Child Exploitation Update

To consider a report from the Assistant Director Children & Young People (Deputy DCS).


Members considered a report from the Assistant Director – Children & Young People (Deputy DCS). The Senior Manager - Children & Families introduced the report by clarifying the term ‘Child Exploitation’ and explaining that exploitation could take a variety of different forms including: exploitation by criminal gangs and organised crime groups such as county lines; trafficking; online abuse; teenage relationship abuse; sexual exploitation and the influences of extremism leading to radicalisation.


The Senior Manager - Children & Families explained the governance of the issue lay with the Cumbria Safeguarding Children Partnership’s (CSCP), ‘Missing, Exploited and Trafficked Children Group’ (MET) had multi-agency strategic oversight of child exploitation in Cumbria. Members heard that the group was jointly chaired by the Police and the Council’s Children & Families lead for exploitation, it met on a bi-monthly basis and had representation from across a range of agencies.

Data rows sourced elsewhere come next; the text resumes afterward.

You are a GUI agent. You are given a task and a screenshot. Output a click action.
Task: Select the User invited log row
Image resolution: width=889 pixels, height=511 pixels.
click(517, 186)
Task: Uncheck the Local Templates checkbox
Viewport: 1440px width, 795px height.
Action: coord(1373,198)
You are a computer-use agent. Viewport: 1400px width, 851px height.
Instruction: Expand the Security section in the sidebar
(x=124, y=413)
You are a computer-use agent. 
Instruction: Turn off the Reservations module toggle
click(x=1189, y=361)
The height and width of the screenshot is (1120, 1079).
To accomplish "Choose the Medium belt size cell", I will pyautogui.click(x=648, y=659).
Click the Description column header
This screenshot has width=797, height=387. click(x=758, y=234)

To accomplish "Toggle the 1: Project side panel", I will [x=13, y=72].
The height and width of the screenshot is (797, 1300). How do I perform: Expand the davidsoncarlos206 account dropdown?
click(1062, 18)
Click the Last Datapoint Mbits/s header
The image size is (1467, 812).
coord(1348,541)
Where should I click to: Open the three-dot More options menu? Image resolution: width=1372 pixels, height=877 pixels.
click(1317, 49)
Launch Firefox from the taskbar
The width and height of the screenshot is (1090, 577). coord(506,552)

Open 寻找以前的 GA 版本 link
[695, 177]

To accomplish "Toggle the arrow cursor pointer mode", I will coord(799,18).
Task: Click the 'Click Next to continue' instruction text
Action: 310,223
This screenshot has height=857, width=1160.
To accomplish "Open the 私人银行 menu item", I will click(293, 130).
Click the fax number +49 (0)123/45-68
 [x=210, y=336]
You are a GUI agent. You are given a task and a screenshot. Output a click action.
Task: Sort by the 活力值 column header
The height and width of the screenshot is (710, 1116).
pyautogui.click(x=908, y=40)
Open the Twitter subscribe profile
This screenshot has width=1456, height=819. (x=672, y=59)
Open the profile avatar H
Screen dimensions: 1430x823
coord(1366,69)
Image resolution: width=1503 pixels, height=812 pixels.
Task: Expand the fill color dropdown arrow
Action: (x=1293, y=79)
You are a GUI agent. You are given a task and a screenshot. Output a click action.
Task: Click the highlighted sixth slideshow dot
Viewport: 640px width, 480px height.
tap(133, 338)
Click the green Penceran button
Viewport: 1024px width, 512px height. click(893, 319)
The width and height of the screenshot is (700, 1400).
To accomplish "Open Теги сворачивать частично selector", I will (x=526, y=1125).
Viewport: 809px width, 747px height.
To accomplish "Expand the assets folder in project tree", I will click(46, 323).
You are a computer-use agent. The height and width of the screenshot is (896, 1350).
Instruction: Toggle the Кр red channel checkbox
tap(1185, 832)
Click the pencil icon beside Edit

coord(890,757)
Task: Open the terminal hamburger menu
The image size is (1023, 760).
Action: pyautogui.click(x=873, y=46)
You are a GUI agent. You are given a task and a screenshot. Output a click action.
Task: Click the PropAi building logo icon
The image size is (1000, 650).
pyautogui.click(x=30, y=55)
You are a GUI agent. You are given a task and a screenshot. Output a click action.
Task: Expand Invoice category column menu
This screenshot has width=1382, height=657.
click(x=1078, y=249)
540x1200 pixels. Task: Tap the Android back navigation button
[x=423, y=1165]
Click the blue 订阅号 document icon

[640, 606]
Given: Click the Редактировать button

Members heard that in Cumbria there were currently 63 children identified at risk of or being exploited. Members asked for clarification on the level of risk and it was explained that the risk levels used were: Category 1, 2 or 3 Child Sexual Exploitation (CSE), with level 1 being the lowest risk and 3 the highest. The Senior Manager - Children & Families then broke down the numbers of identified at risk or exploited children by district area.

Oversight of all children with a child exploitation category of risk lies with the Multi-Agency Child Exploitation (MACE) group. MACE meets on a 6 weekly basis and provides the framework to allow regular information sharing and action planning to tackle child exploitation in Cumbria. This included information relating to the links between children at risk or subject to exploitation, perpetrators or individuals who may pose a risk and/or locations and community intelligence. This meeting continued to run throughout the Covid-19 pandemic to ensure oversight of some of the county’s most vulnerable children.

A discussion took place regarding whether an increase of children put at risk could be seen in the data over the course of the pandemic. The Senior Manager – Children and Families explained that the data does not yet show an increase in number of children identified as at risk of exploitation following Covid. However, the service was undertaking a county wide piece of work via the CSCP, to raise awareness of child exploitation and help improve identification, which could result in an increase in referrals.

The Senior Manager – Children and Families detailed the campaign stating that it was a county-wide child exploitation awareness raising campaign launched by the CSCP in partnership with the NSPCC. It was explained that the ‘IT’S NOT OK’ campaign would help raise awareness of child exploitation among children and young people, parents, practitioners and the wider community.  It would highlight how to spot the signs of exploitation and where to report concerns.  The campaign would also use a preventative approach, encouraging children and young people to think about what a healthy relationship looks like and to encourage them to speak out if they ever had concerns. In the first three months of the campaign, 1000 professionals attended learning and development events, the campaign had also carried out engagement work with parents and carers as well as with children and young people.

Members were asked whether they wished to receive regular updates on child exploitation and the awareness campaign so as to support campaign engagement and it was AGREED that updates be brought regularly to the Scrutiny Advisory Board – Children and Young People.